Stored records
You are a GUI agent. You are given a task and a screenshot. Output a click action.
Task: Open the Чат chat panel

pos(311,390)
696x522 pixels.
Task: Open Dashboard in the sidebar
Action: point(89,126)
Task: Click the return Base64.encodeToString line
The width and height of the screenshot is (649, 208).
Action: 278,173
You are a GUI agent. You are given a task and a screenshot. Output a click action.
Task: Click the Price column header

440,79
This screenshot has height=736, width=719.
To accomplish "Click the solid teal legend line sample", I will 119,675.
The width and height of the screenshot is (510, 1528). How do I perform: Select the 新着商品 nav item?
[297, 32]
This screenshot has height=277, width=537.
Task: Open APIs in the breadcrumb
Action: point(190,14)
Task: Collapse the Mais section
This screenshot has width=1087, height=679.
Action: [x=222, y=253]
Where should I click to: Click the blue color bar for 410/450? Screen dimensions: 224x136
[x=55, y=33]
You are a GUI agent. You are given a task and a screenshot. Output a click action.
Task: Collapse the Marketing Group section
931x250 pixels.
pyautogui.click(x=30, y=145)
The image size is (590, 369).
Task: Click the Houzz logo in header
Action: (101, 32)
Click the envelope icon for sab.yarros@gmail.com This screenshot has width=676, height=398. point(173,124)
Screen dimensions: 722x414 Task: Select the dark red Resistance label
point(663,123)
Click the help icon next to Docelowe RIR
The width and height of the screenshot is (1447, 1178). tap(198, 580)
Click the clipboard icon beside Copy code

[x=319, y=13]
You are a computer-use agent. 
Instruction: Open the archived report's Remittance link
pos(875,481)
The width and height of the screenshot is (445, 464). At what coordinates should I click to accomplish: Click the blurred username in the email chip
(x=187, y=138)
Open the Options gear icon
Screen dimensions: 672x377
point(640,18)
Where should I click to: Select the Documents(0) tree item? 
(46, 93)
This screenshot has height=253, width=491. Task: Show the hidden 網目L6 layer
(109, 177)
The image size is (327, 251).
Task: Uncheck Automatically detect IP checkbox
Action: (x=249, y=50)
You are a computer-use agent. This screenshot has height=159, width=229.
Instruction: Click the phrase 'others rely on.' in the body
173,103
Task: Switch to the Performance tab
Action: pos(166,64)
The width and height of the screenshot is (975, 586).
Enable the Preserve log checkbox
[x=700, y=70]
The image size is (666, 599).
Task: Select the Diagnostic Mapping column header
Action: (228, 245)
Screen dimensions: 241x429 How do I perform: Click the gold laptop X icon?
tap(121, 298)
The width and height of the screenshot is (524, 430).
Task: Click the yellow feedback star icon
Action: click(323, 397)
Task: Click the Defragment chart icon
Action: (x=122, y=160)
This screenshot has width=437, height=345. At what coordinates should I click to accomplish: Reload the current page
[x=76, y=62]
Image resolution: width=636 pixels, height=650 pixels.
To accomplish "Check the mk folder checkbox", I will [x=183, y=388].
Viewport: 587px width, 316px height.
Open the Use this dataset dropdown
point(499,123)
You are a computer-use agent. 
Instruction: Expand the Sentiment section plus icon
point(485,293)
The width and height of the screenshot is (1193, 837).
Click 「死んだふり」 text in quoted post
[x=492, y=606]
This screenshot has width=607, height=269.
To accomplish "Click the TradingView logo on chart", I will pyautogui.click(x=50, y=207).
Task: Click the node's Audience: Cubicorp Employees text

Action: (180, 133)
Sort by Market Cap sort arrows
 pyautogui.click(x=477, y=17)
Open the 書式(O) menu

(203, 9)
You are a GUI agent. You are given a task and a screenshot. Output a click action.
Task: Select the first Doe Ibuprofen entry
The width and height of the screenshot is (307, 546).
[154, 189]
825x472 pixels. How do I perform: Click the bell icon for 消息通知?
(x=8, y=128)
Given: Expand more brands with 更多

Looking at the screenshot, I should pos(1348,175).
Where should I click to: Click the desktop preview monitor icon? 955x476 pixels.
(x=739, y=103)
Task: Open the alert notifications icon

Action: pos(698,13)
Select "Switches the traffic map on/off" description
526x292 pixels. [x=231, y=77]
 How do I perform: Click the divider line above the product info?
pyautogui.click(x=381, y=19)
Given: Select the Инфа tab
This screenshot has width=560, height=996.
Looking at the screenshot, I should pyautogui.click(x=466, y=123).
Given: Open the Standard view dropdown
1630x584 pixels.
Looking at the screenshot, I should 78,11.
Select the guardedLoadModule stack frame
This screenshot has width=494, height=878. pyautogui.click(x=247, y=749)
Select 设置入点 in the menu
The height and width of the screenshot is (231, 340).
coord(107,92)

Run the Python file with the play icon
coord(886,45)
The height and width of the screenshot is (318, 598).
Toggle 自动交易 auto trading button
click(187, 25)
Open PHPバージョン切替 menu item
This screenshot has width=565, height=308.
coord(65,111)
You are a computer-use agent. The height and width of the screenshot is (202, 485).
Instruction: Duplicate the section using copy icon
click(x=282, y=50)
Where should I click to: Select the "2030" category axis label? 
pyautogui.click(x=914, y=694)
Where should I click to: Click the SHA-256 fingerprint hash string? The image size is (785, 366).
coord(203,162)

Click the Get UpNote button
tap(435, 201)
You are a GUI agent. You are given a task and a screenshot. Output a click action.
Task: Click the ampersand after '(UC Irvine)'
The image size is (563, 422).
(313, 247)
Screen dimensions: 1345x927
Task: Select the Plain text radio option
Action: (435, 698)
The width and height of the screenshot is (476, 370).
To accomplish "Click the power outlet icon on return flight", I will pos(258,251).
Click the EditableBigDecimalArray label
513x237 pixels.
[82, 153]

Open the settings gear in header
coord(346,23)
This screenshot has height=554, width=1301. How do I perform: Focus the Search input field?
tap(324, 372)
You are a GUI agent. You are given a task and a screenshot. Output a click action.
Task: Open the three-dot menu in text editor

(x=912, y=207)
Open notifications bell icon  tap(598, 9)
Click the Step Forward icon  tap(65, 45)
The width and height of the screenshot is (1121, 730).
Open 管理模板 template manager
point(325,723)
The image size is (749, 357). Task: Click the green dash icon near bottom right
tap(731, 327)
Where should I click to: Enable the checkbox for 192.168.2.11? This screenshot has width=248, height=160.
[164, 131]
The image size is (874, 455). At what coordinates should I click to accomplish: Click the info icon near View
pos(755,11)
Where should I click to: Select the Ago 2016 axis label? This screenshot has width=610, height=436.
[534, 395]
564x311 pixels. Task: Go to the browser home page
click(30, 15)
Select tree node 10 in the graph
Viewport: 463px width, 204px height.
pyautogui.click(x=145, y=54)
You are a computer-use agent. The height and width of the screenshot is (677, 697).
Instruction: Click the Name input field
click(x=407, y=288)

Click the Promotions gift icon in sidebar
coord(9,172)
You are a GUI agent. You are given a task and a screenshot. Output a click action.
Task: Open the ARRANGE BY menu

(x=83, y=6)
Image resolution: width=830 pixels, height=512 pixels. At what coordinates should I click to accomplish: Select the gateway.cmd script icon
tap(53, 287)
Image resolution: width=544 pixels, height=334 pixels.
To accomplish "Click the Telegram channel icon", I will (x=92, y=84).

**EXERCISE**:
Search the entries for the word "Collapse", then list each line that holds it.

**RESPONSE AREA**:
Task: Collapse the Mais section
Task: Collapse the Marketing Group section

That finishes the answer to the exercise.